Quote exactly the lines spanning from the top of the data below to the line that contains "Click the 32.2 value in the A column", including both.

※ ※ ※

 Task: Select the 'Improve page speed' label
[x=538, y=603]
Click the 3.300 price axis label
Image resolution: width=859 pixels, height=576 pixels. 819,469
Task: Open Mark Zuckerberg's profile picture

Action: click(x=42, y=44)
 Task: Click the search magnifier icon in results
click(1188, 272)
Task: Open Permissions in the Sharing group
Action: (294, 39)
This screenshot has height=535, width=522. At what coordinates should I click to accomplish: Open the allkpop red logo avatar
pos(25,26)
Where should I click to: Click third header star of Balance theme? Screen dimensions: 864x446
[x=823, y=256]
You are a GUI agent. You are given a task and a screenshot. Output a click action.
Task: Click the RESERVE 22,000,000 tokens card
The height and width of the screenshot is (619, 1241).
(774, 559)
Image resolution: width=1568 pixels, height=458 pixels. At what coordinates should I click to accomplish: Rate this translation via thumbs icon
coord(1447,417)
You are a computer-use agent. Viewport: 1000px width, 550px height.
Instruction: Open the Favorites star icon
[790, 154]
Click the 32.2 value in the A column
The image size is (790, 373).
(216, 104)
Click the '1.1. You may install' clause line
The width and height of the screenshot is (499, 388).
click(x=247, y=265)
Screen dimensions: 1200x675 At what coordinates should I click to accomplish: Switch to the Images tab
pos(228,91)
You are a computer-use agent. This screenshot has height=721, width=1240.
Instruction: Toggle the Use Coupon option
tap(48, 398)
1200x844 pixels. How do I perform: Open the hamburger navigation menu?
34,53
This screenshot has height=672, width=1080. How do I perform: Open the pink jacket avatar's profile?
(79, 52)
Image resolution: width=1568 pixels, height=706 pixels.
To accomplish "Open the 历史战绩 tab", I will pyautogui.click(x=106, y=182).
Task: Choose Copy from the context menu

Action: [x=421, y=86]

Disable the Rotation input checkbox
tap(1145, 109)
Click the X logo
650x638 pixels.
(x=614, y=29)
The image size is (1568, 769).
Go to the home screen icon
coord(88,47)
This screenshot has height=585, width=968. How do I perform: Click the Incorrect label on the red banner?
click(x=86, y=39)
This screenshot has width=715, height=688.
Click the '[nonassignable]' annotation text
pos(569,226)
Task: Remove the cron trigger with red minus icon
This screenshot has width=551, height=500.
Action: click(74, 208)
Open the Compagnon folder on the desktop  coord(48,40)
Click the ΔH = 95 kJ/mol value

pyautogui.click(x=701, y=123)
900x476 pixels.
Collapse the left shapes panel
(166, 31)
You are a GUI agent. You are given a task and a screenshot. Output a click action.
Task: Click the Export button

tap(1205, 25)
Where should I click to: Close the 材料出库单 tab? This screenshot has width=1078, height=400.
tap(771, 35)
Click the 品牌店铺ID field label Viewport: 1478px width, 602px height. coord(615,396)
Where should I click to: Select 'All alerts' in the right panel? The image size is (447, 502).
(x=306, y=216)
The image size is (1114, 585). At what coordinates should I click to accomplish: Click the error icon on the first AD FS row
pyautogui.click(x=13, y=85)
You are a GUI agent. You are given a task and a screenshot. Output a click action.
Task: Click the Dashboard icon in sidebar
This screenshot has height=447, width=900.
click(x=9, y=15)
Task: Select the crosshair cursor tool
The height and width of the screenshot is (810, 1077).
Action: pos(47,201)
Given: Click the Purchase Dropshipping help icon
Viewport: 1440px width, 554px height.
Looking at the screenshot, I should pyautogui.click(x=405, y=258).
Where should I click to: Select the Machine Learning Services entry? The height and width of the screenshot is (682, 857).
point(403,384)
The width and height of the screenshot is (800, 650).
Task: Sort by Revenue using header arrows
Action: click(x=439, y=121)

※ ※ ※

Answer area ▸
 Task: Select the 'Improve page speed' label
[x=538, y=603]
Click the 3.300 price axis label
Image resolution: width=859 pixels, height=576 pixels. 819,469
Task: Open Mark Zuckerberg's profile picture

Action: click(x=42, y=44)
 Task: Click the search magnifier icon in results
click(1188, 272)
Task: Open Permissions in the Sharing group
Action: (294, 39)
This screenshot has height=535, width=522. At what coordinates should I click to accomplish: Open the allkpop red logo avatar
pos(25,26)
Where should I click to: Click third header star of Balance theme? Screen dimensions: 864x446
[x=823, y=256]
You are a GUI agent. You are given a task and a screenshot. Output a click action.
Task: Click the RESERVE 22,000,000 tokens card
The height and width of the screenshot is (619, 1241).
(774, 559)
Image resolution: width=1568 pixels, height=458 pixels. At what coordinates should I click to accomplish: Rate this translation via thumbs icon
coord(1447,417)
You are a computer-use agent. Viewport: 1000px width, 550px height.
Instruction: Open the Favorites star icon
[790, 154]
Click the 32.2 value in the A column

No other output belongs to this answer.